# YOUR INSTRUCTIONS:
Only the pictures are to be dropped; return all other data below exactly.

>>>>

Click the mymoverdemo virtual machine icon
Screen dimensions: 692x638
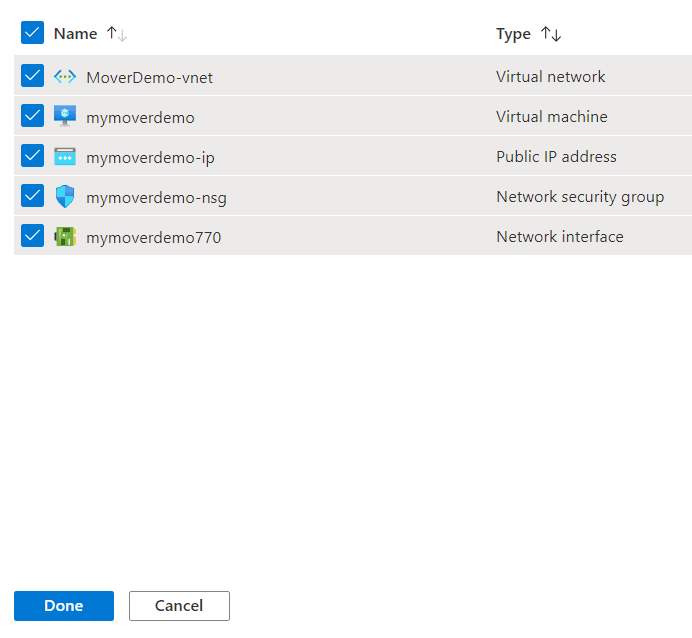(x=65, y=116)
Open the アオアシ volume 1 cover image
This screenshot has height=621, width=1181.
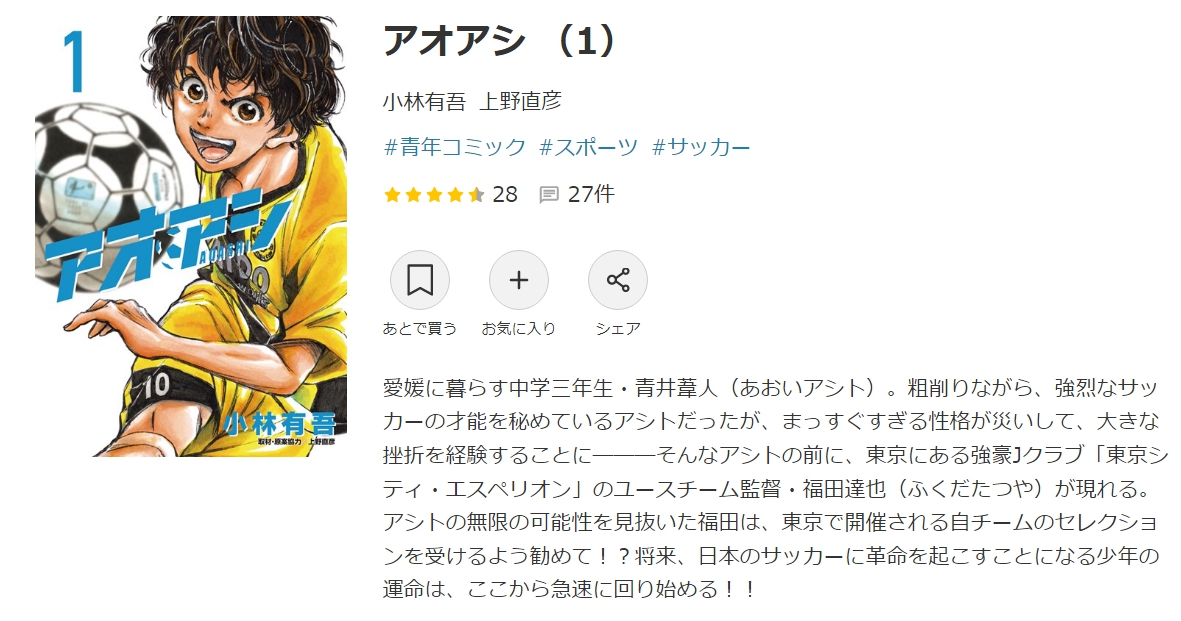191,236
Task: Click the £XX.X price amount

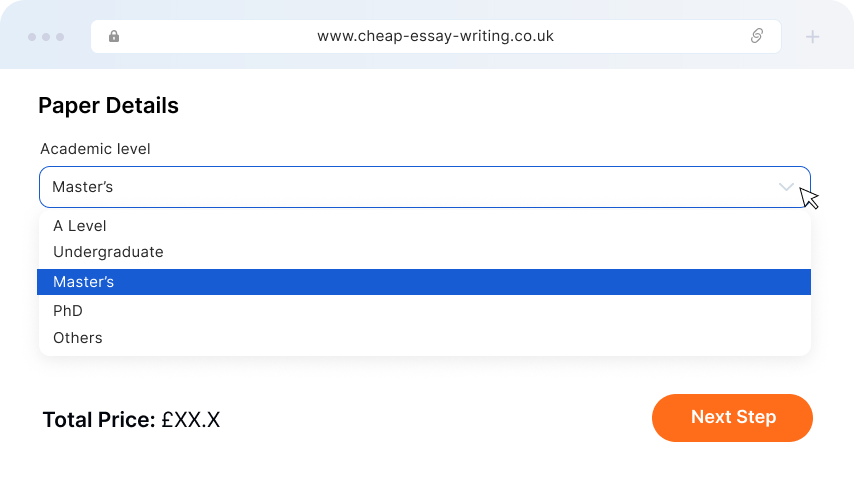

<<<<

# RESULT OF THE EXERCISE:
Click the mymoverdemo virtual machine icon
Screen dimensions: 692x638
(x=65, y=116)
Open the アオアシ volume 1 cover image
This screenshot has height=621, width=1181.
191,236
Task: Click the £XX.X price amount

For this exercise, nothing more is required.